The maxim “if you can’t measure it, you can’t manage it” is vital in ESG. However, what to measure and how to report effectively is a challenge especially if this is done from an investment return AND an occupier perspective. Building occupiers and investors alike need clear metrics to track progress, identify improvement areas, and meet compliance standards. Has the time arrived to invest in holistic monitoring tools and building management systems that can track total energy consumption, carbon emissions, and air quality in real- time. Enhanced reporting promotes transparency, allowing stakeholders to see the impact of ESG initiatives and make informed decisions.

Beyond compliance: a broader ESG vision

To truly lead in sustainability, the real estate sector must move beyond basic energy efficiency to address broader environmental impacts like embodied carbon, waste reduction, and indoor air quality. Efforts to date are piecemeal and lack impact they would benefit from a holistic approach. Some assets may not meet the high standards required for a sustainable future, which means that firms will need strategies to divest or repurpose these assets.  Has the time arrived to get serious about ways to refurbish and renovate existing buildings?  This all calls for true innovation.

Achieving these broader ESG goals will require real estate firms to work collaboratively with tenants, investors, and service providers. By aligning their ESG objectives, stakeholders can achieve shared goals more effectively, creating not only economic returns but also social value. It will be necessary to develop a collaborative framework to help firms navigate this complex landscape, ultimately fostering a built environment that delivers both financial and societal benefits.

Smart technology and the digital age

Digital transformation can play a critical role in advancing sustainability within real estate. Good progress has already been made in adopting smart building technologies, such as automated energy management systems, enabling real-time monitoring, optimising energy use, and reducing emissions.  But that is only part of what is a rapidly changing picture.

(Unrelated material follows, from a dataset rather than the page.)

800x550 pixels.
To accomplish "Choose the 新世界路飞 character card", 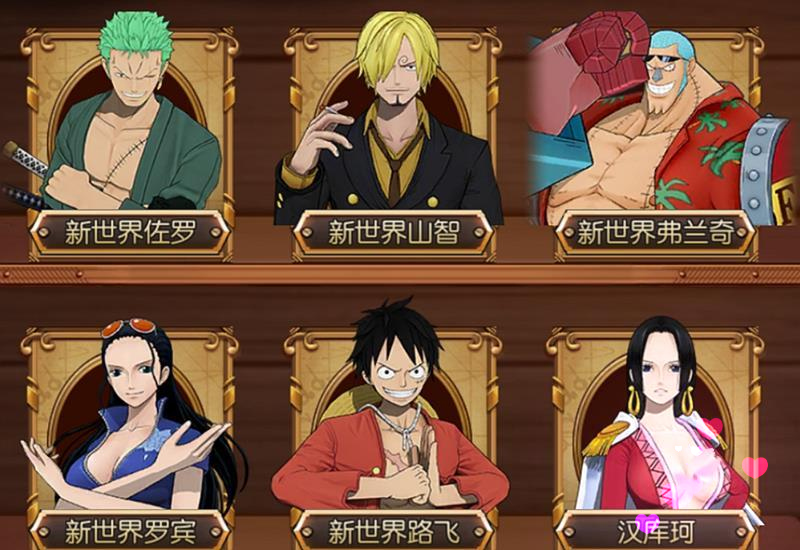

An interesting and possibly overlooked aspect of such is the role of Data Centres in the reshaping of cities and the re-purposing of redundant offices.  Whilst the press continues to focus on the impact of Generative AI on the future of jobs little commentary has emerged on the need to have lots of data centre capacity to support AI.  Take for example edge infrastructure – small, localised data centres.

For AI and the Internet of Things (IoT) to flourish they demand more efficient, low-latency data processing. Hence Edge data centres, which not only support real-time applications, such as smart city initiatives and telemedicine, but also reduce the carbon footprint by minimising data travel distances. Integrating edge technology into urban design allows real estate stakeholders to meet growing digital needs while advancing sustainability goals.

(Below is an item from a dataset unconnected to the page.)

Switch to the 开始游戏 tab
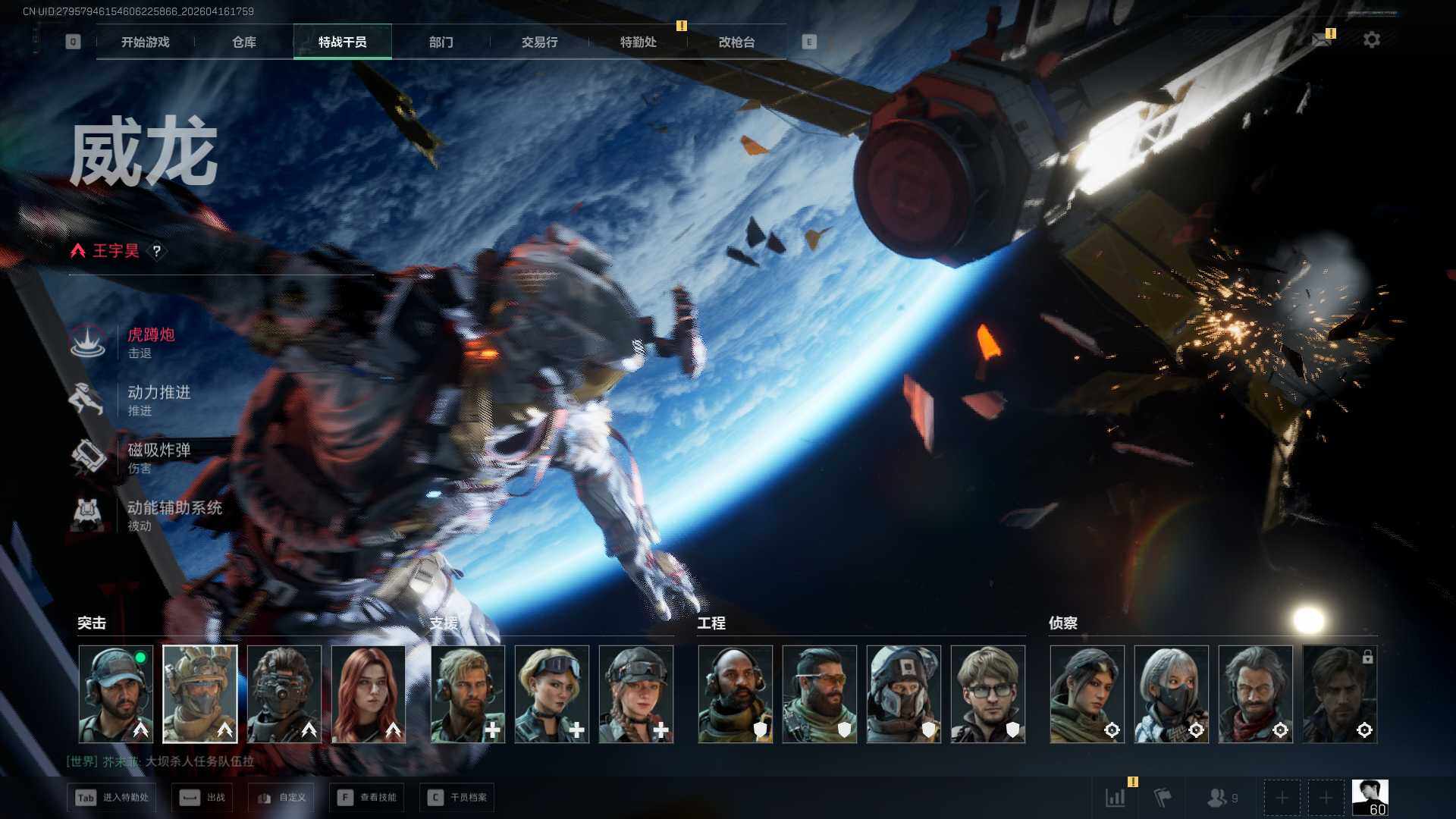The image size is (1456, 819). click(145, 42)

A call for collective innovation

For all stakeholders in the real estate sector understanding and embracing these rapidly evolving trends is essential. Real estate’s role in ESG isn’t just about meeting standards; it’s about leading the way in building a sustainable, technology-driven future. Through transparency, collaboration, and smart technology, it should be possible to create value that goes beyond profit, contributing meaningfully to environmental and social well-being.

As we transition to a net-zero world, real estate’s influence on sustainability becomes increasingly clear. Together, we can shape a resilient, forward-thinking industry that meets both the needs of today and the demands of tomorrow, positioning European real estate as a catalyst for lasting, positive change.

However, to transform the real estate sector, we need to shift mindsets and broaden perspectives, connecting each ESG initiative to form a cohesive, strategic vision. By joining the dots between regulatory compliance, technology, and environmental goals, real estate can truly drive sustainable change that creates lasting value for occupiers, communities and investors.